Posted - 2008-04-01 : 13:55:35
I have a question about exception handling in SQL 2005. I'm new to being a DBA and come from a .NET development background. I see that in SQL 2005, tsql has a try/catch support which is nice. I don't see a "finally" block though so I'm trying to understand how this works.

Let's say I have a cursor (I know cursors are to be avoided when possible but this serves as a good example).

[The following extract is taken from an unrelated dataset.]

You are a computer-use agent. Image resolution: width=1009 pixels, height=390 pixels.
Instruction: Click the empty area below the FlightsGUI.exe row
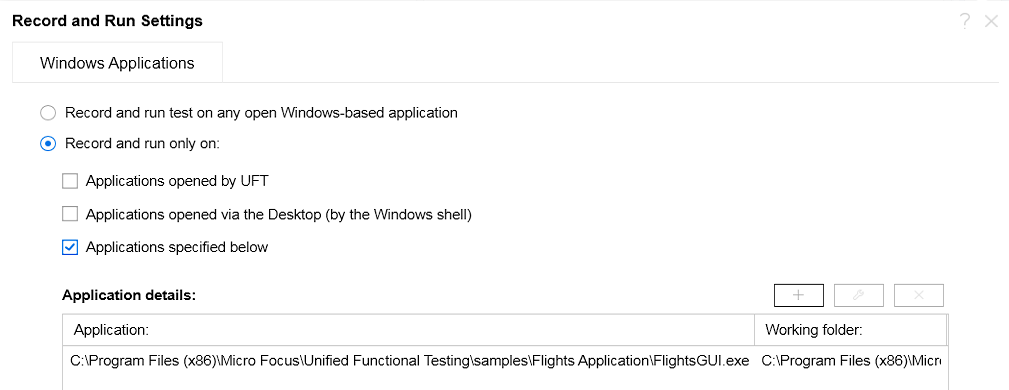tap(505, 382)
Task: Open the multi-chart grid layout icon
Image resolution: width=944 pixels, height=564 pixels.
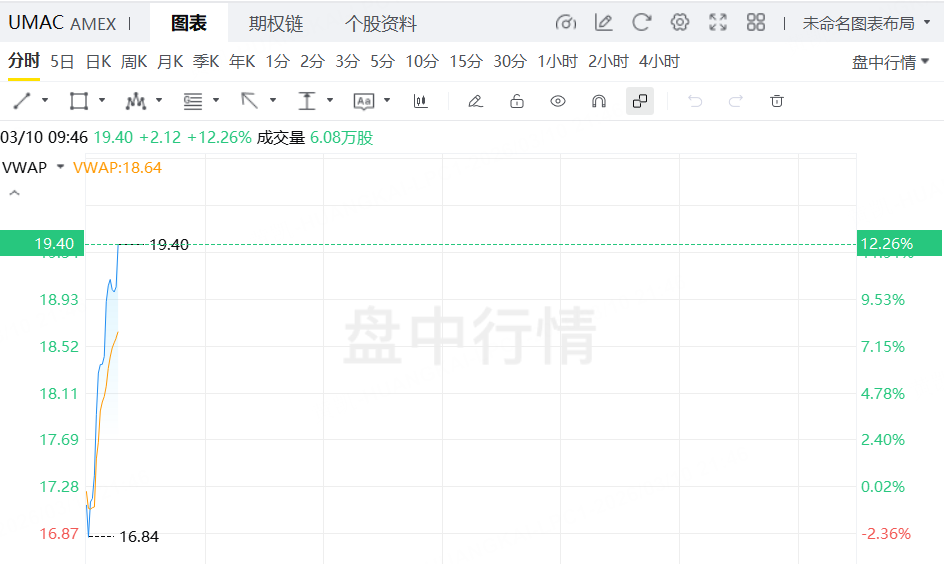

Say I have the following and an error occurs causing the catch block to execute and the raiseError happens, does the close and deallocation of the cursor ever happen? Is there a better way to write this if not to ensure the cursor isn't left open? Maybe this isn't an issue like it is in C# if I leave something like a DataReader open which ties up connections from the pool and causes leaks? Will the cursor continue to be looped through if the catch hits or will the raise error stop it and pretty much abort everything else? thanks for the help in advance!!

DECLARE cur CURSOR FOR
Select ID from SomeTable
OPEN cur
FETCH NEXT FROM cur INTO @var
WHILE @@FETCH_STATUS = 0
BEGIN
BEGIN TRY

BEGIN TRANSACTION
-- tsql inserts/updates here

COMMIT

END TRY
BEGIN CATCH

IF @@TRANCOUNT > 0
ROLLBACK

DECLARE @ErrMsg nvarchar(4000),
@ErrSeverity int
SELECT @ErrMsg = ERROR_MESSAGE(),
@ErrSeverity = ERROR_SEVERITY()

RAISERROR ( @ErrMsg, @ErrSeverity, 1 )

END CATCH

FETCH NEXT FROM cur INTO @var
END

CLOSE cur
DEALLOCATE cur




nathans
Aged Yak Warrior

938 Posts

Posted - 2008-04-01 : 15:46:37
you can see how it would react by simulating yourself:


begin try
select 1
raiserror('yak', 16, 1)
end try
begin catch
select 2
end catch
select 3
return




As long as you dont RETURN or re-raise the error within your catch block you can still do the cleanup after. In your case, you would need to either move the fetch within the try (is there a reason its not?), do nothing in the catch, and do all that clean up after (simulate a finally), or check if the cursor is open within the catch and close it there before raising the error again.